APRIL 4, 2008

What happens next?

The news that the FIA is to convene an Extraordinary General Assembly in order to discuss "the widespread publicity following an apparently illegal invasion of the FIA President™s privacy" may not be as significant a gathering as it appears.

The news that the FIA is to convene an Extraordinary General Assembly in order to discuss the widespread publicity following an apparently illegal invasion of the FIA President™s privacy may not be as significant a gathering as it appears.

The FIA Statutes are very complicated. Sudden change is very difficult to achieve. An Extraordinary General Assembly must meet within a period of 3 months from the request and it must include a published agenda.
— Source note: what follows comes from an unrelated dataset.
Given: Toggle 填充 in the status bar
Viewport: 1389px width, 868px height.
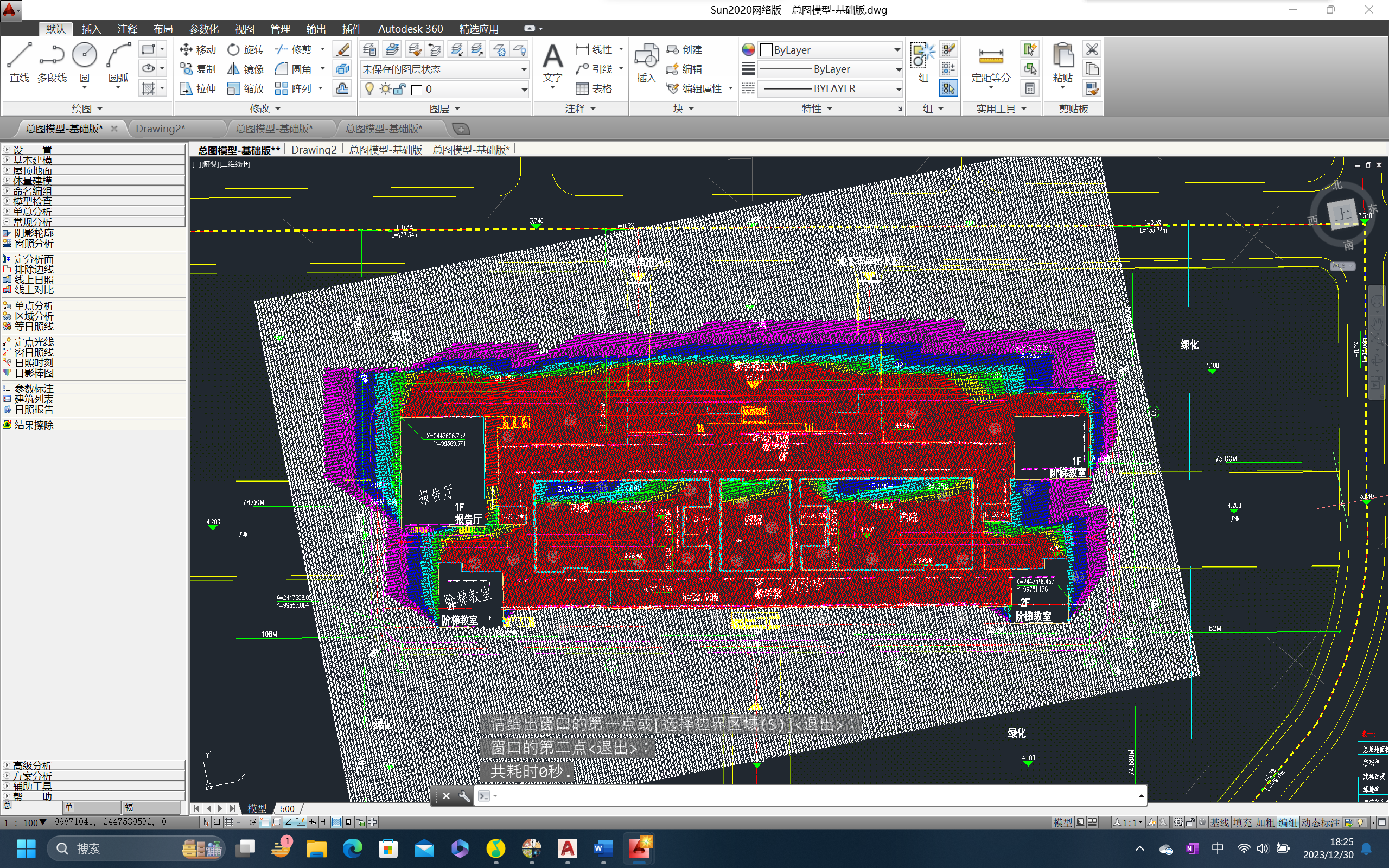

Each of the FIA World Councils may add items to the agenda and additions must be sent 35 days before the date fixed for the meeting. No proposals can be added during the meeting itself.

In other words, if Mosley is to face a challenge, that will have to be fully identified a month before the meeting.
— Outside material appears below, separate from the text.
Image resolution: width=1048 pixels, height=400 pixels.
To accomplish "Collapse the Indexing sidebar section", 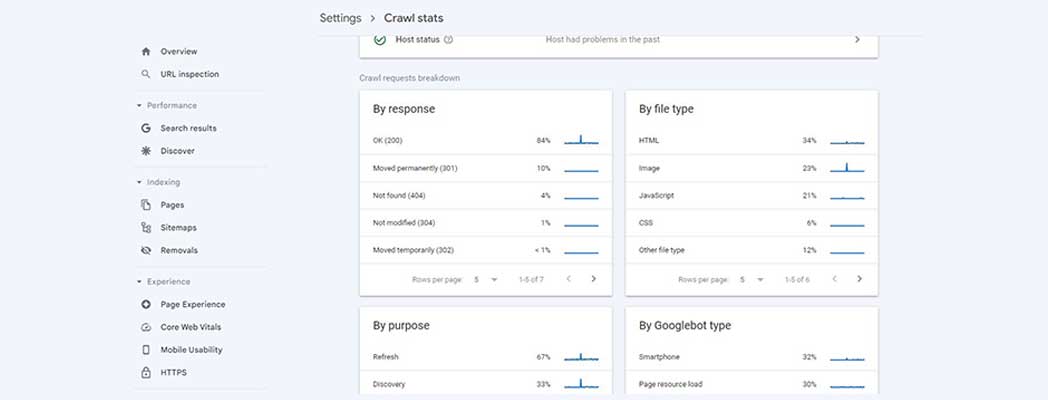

This clearly gives time for politicking.

This is all well and good, but there seem to be a growing number of people who believe that each passing day does more damage to the FIA and that the federation cannot afford to wait two months to take action. There are mechanisms by which processes can be speeded up. The FIA Statutes allow for the Senate to take "decisions required by the management of the FIA when circumstances do not permit a meeting of the Committee or of the World Councils, especially in cases of emergency". These would have to be ratified later by the General Assembly. The Senate is thus a key body. This is headed by Michel Boeri, a Monaco lawyer, who has been in charge of the Automobile Club de Monaco since the 1970s. Others on the Senate include the two Deputy Presidents Marco Piccinini (a former sporting director of Ferrari) and Franco Lucchesi, both from Italy. The other members are Henri Krausz, a long time Mosley ally who nowadays represents Mexico, but has previously sat on the World Council as a representative of both Venezuela and the Dominican Republic. There is Peter Meyer, President of Germany's ADAC, HH Tunku Mudzaffar (the President of the Malaysian Automobile Association), Tianshu Shi, representing China, and Edouardo Silva Araya of the Automobile Club of Chile. The other member was the late Jean-Marie Balestre.

The Senate might take the decision to remove Mosley from office based on the terms in Article 27 of the Statutes.
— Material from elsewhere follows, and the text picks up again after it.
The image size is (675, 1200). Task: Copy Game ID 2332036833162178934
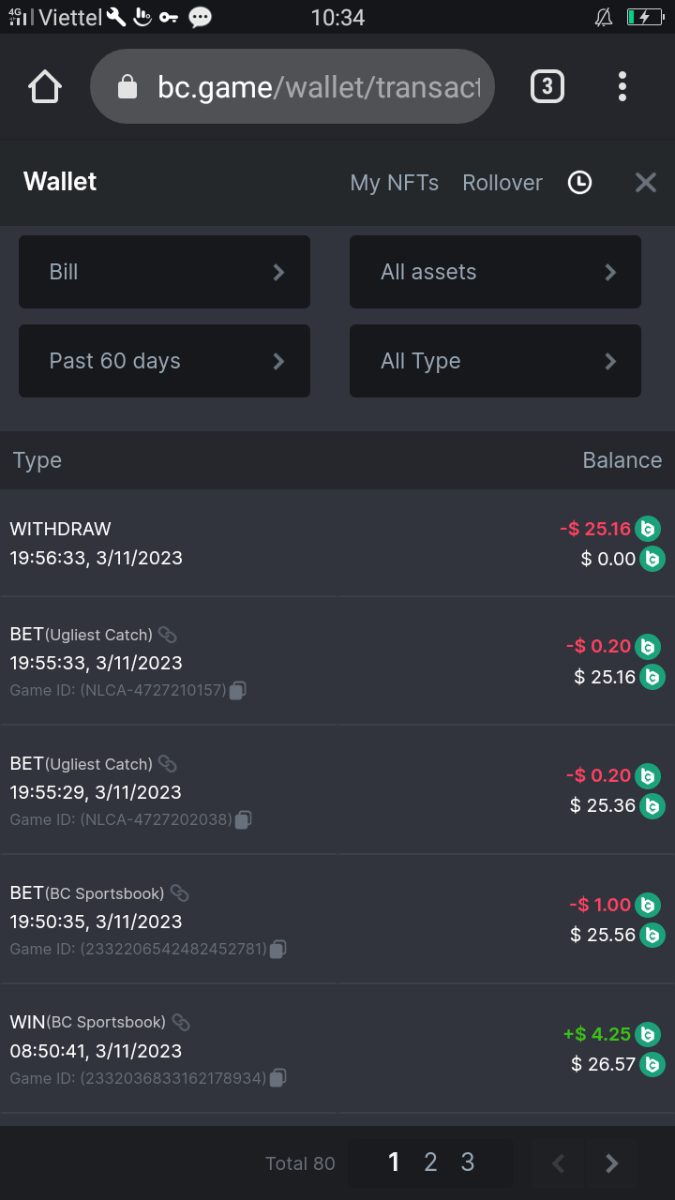point(278,1078)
This details how people and clubs can be expelled from the FIA and includes the clause allowing for those "who by words, deeds or writings have inflicted moral injury and loss on the FIA". Mosley might try to defy this but such an action would simply increase the perception that his chief interest in his own survival rather than what is best for the federation. If the Senate does not move down this path, the FIA Committee, made up of the two World Councils, could make a move. The two bodies "may directly impose the sanctions provided for in the International Sporting Code" on licence holders, executive officers or members of ASNs who have contravened the statutes and regulations of the FIA or "who have pursued an objective contrary or opposed to those of the FIA".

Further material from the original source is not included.